- Problem to work on: Only an exact repetition of the lines from the one holding "Select the FORWARDING RULES icon" to the end of the data is wanted, with pictures left out.

- Supplied material:
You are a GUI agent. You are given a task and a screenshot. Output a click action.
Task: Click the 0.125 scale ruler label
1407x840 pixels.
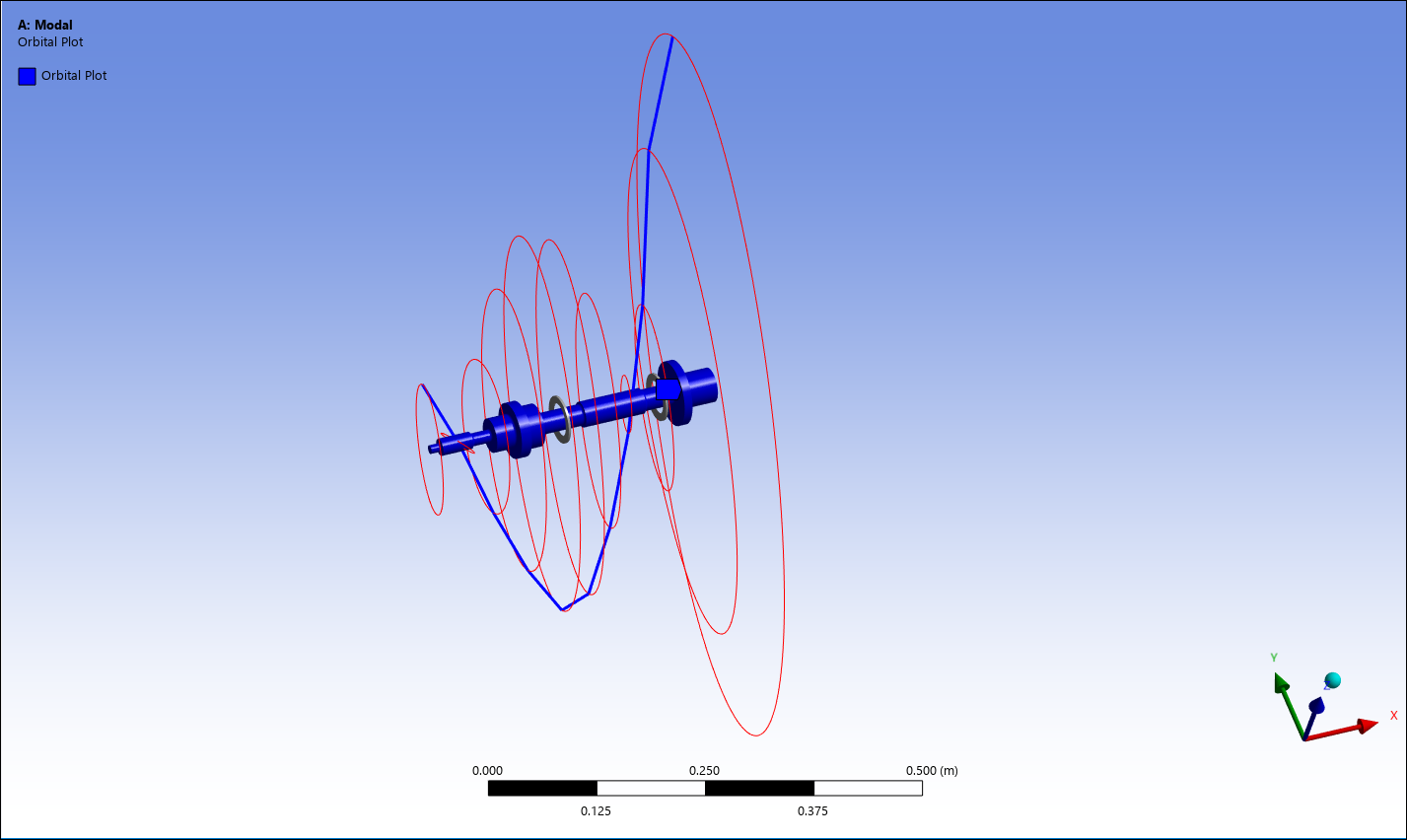click(x=596, y=811)
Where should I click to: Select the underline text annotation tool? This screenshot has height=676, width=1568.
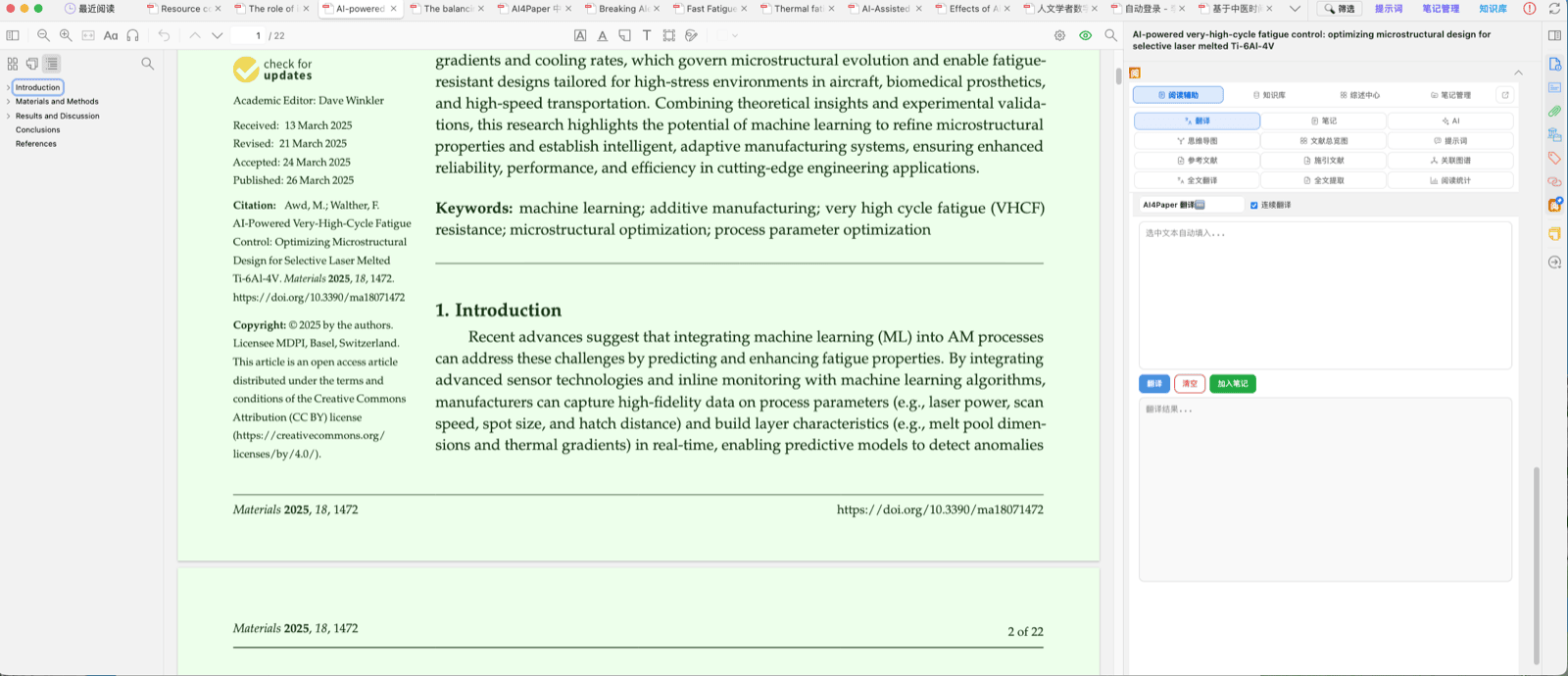602,35
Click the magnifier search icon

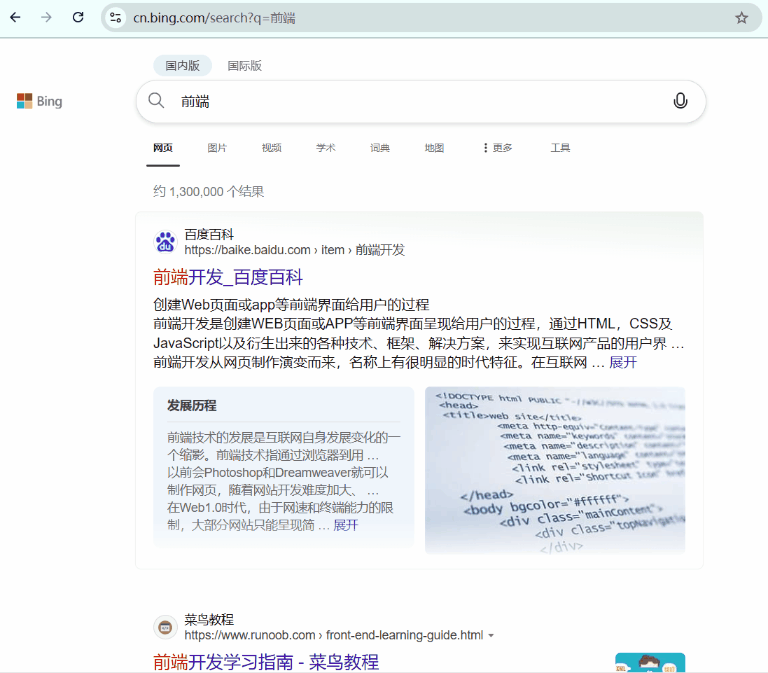click(156, 101)
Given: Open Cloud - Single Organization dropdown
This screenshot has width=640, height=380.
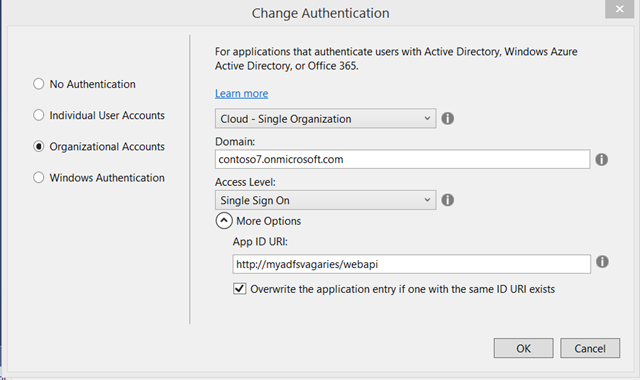Looking at the screenshot, I should [325, 119].
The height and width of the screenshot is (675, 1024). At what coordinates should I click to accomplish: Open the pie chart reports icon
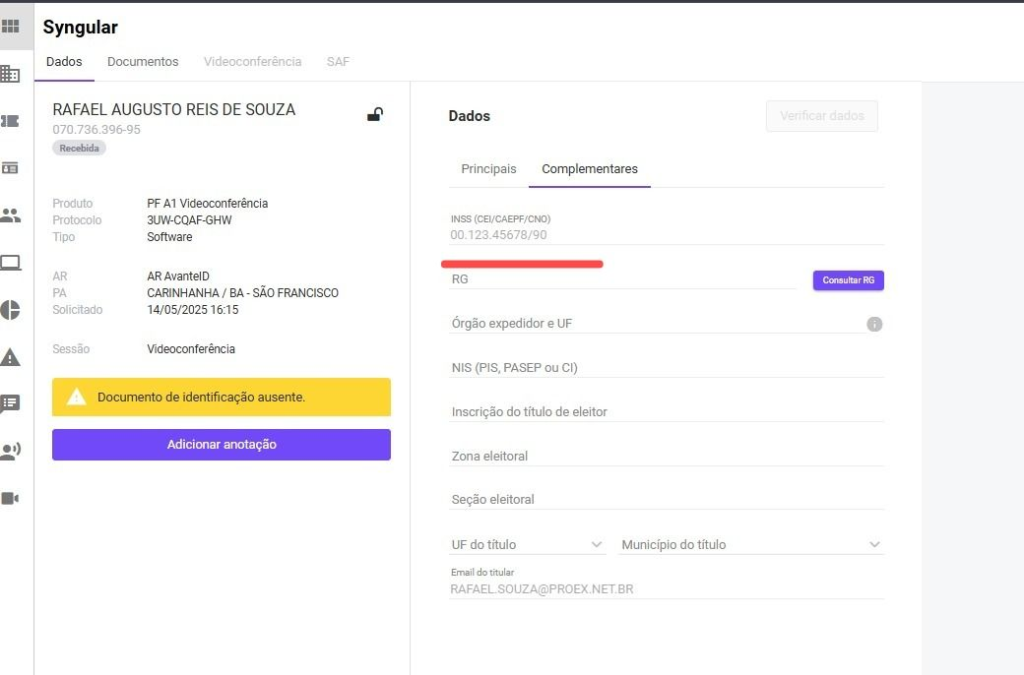[x=10, y=310]
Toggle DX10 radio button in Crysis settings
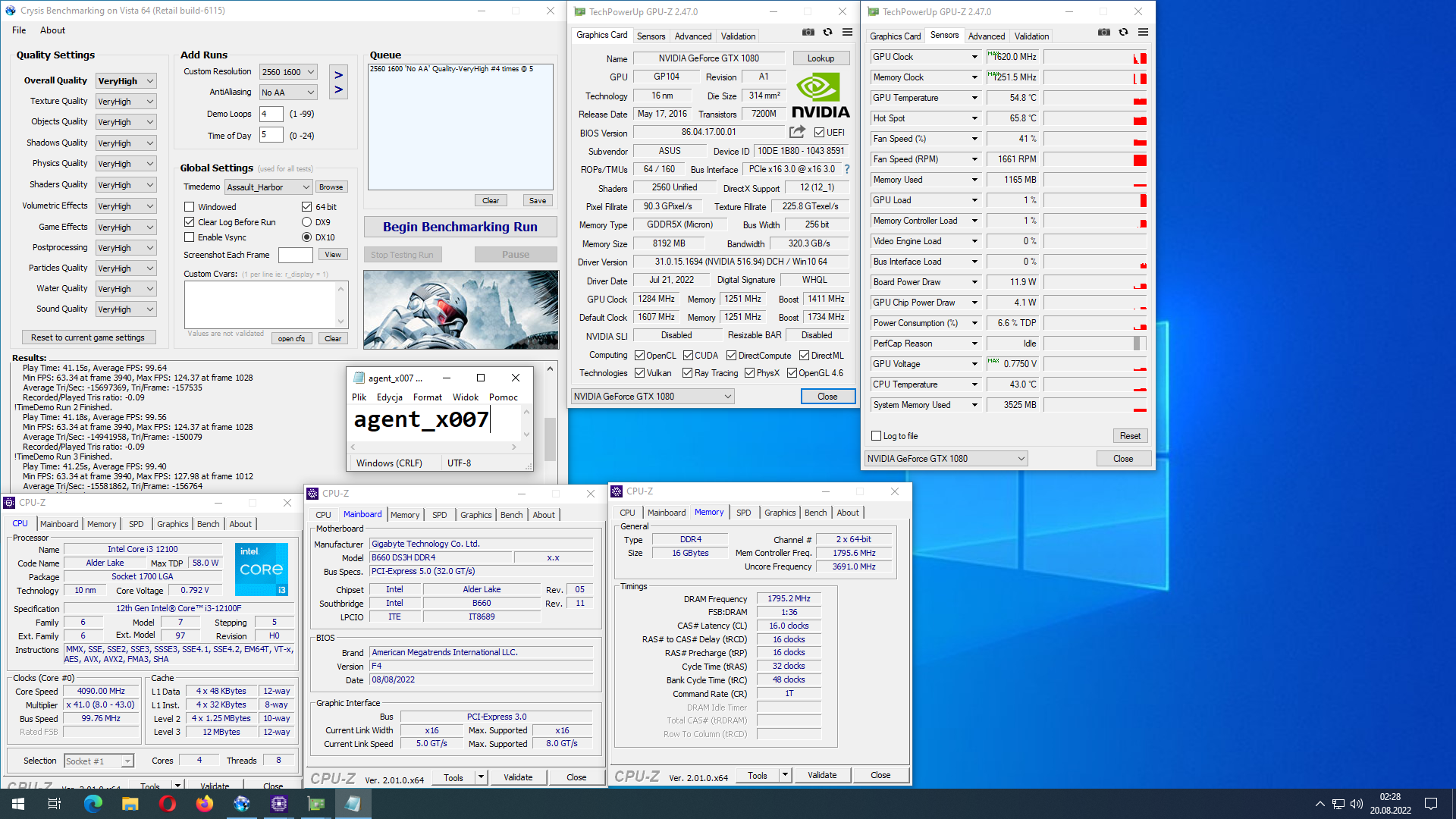1456x819 pixels. pos(307,237)
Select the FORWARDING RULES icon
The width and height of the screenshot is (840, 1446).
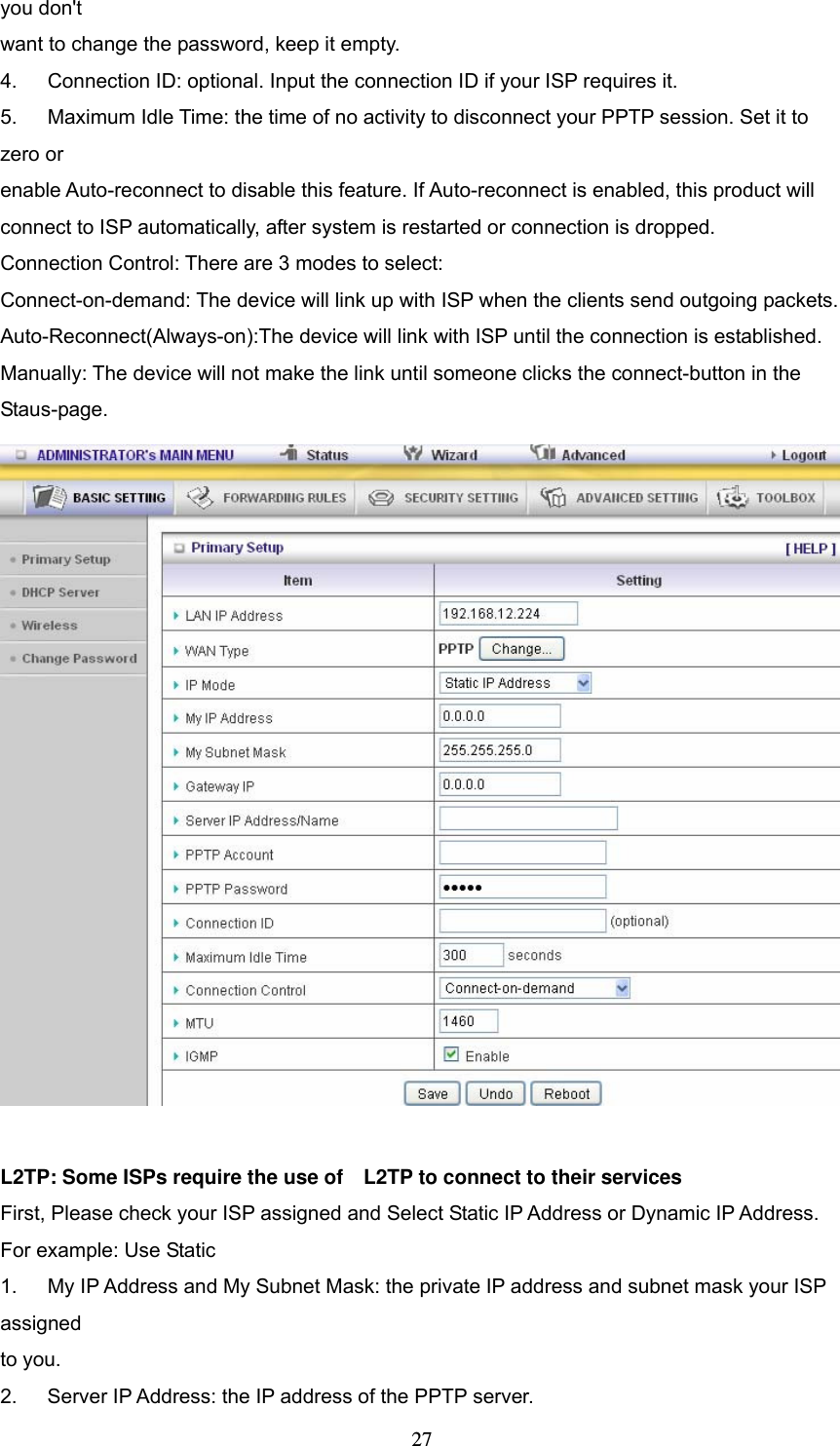click(x=200, y=497)
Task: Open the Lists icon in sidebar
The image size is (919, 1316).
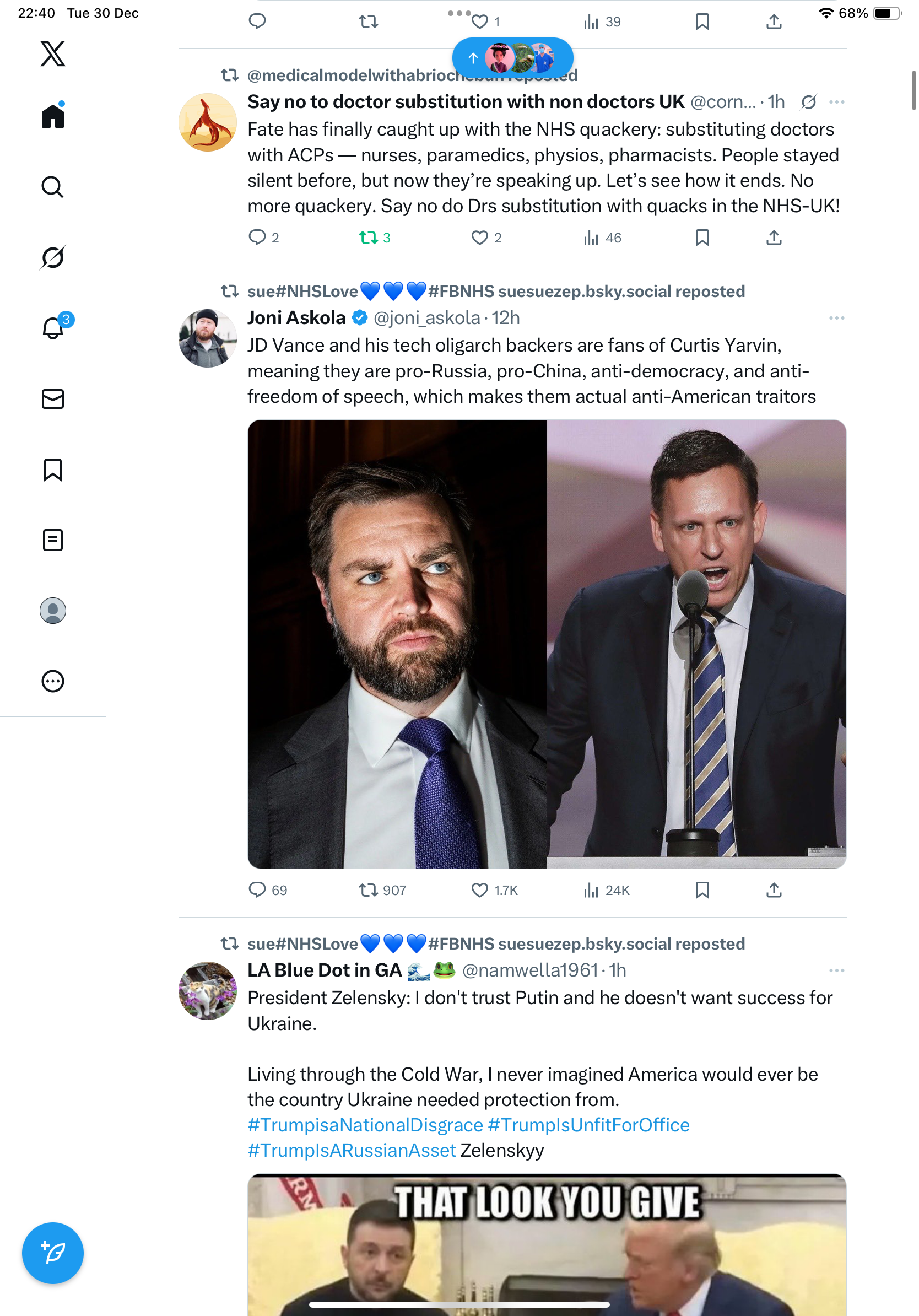Action: click(53, 540)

- Task response:
Select the FORWARDING RULES icon
The width and height of the screenshot is (840, 1446).
click(x=200, y=497)
Task: Open the Lists icon in sidebar
The image size is (919, 1316).
Action: click(53, 540)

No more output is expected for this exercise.